Angus Hanton, co-founder of IF, explains why the figure of 100 billion euros has been bandied about, and why Britain’s liabilities are typical of the casual commitments that politicians make, without considering the consequences for younger generations
Some young people may feel betrayed by the Brexit decision, and some feel that likely restrictions on free movement of labour and goods will blight their future, but what of the actual bill that Britain will have to pay? This is potentially a very large payment and could equate to most of the costs of running the NHS for a year (of the order of £100 billion). The leaving bill is likely to have several elements and they illustrate how politicians have tended to “kick the can down the road” by pushing liabilities into the future while spending today.
Fair share?
Britain’s share of the EU commitments is between 12% and 15% because we are one of the largest of the 28 EU countries: Britain has about 13% of the EU’s 500 million population.
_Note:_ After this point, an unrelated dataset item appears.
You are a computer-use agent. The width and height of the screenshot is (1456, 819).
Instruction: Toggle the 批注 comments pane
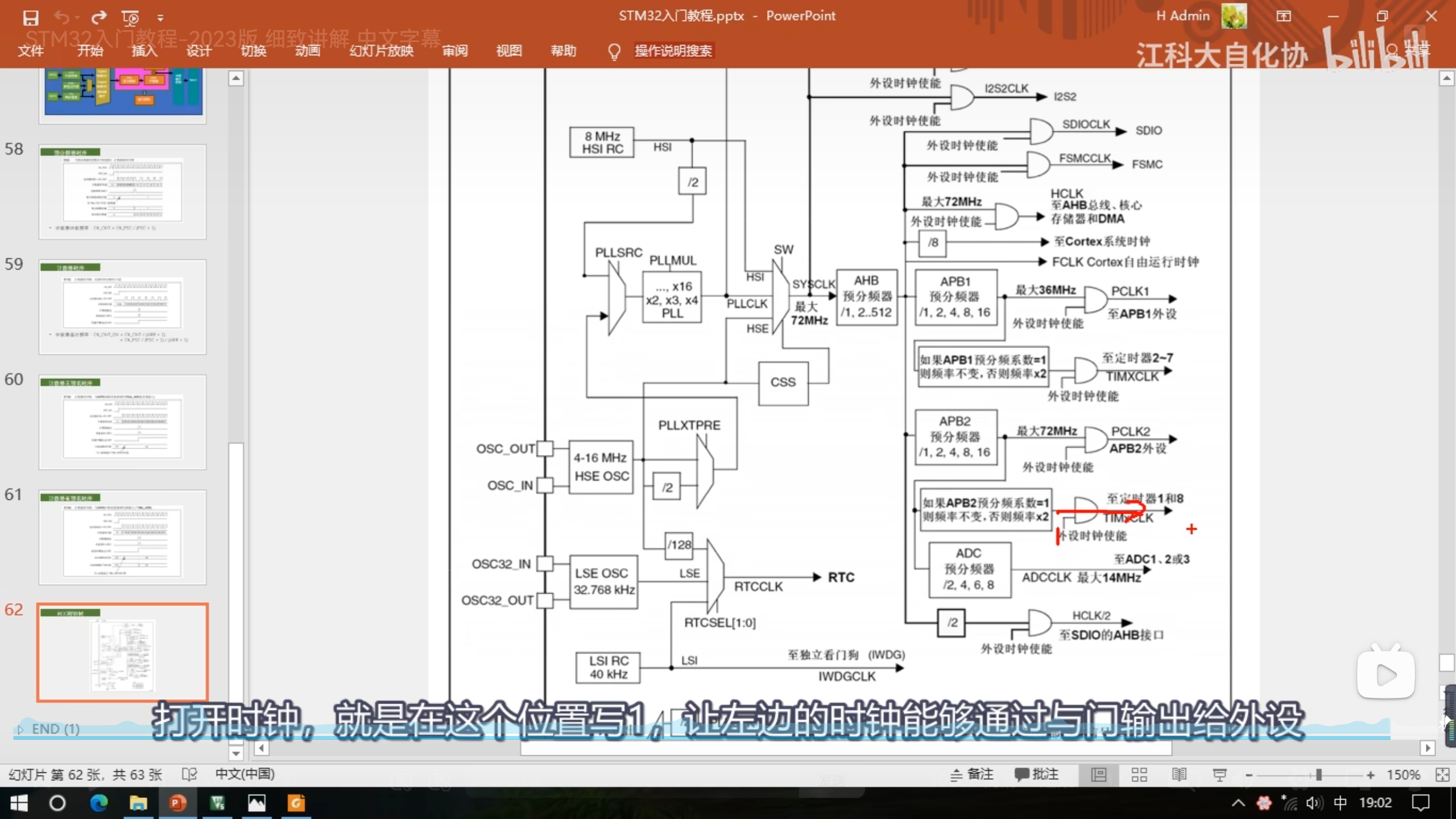point(1037,775)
The remaining 27 countries are insisting that Britain agrees its bill before they will discuss the border issues – trade and movement of people.
About a third of the leaving bill is what the French call “reste à liquider”, which are projects the EU has agreed on and which have still to be paid out – and the UK’s share of that could be about 36 billion euros. These are EU-funded roads and railways that have been committed to but not paid. The nature of EU support means that these will be disproportionately for projects in poorer countries, often on the Eastern and Southern edges of Europe.
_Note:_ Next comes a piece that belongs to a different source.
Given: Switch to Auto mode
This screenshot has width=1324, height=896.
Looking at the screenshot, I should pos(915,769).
Another big element is the pensions commitments which are around 10 billion euros and these pensions are the “take-as-you-go” variety – in other words they are unfunded and represent promises made based on final salaries, without a fund of real money having been built up to pay them. In effect, most government pensions in both the EU and the UK have been set up on that basis: officials have made unfunded pension promises expecting younger people and future people to pay for them. It’s quite likely that this cost will in some way be hidden in the final settlement (assuming there is one). They could, for example, be hidden by the British agreeing to take on the liability rather than finding the money in hard cash – after all, it would be odd for the EU to have a mainly unfunded scheme but with a pile of cash for the proportion of pensions future UK taxpayers are required to pay.
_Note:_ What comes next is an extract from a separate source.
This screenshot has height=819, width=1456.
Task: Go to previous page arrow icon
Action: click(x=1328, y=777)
The really contentious issues are the many projects that the EU commits to between the time of the Brexit vote and when Britain actually leaves. These are expenditures like the “cohesion” funds for poorer areas, rural subsidies, and cross-border infrastructure funds. In total these could cost the UK about 27 billion euros. In terms of young people in the UK, they might ask why their country should be taking on these debts that will fall most heavily on them when they will get little or no benefit from this expenditure.
Then there is a large lump of expenditure relating to the actual running of the EU enterprise. This is a surprisingly large figure at about another 27 billion euros and some countries led by France and Poland are saying that Britain should be contributing to this right up until 2020.
Finally the question of contingent liabilities: the EU makes many promises which are not expected to be called upon, such as promises to pay loan notes and other guarantees. If these amount to around 90 billion euros then Britain’s share of these would be 12 billion euros, and it is thought that Mr Junker and the EU negotiators will argue that Britain should make an upfront payment for these.
Promises, promises
The whole Brexit bill discussion illustrates how readily EU politicians – with the connivance of the British for the last 43 years – have built up a set of unfunded commitments which will have to be paid for by the next generation.
Let’s put this in stark terms: if the Brexit bill of, say £100 billion, were to be split equally between the UK’s 12.5 million young people (aged 15–30) they would each have to find £8,000 of hard cash.
That’s only the liabilities for leaving the club – Britain also has its own liabilities of perhaps fifty times this amount.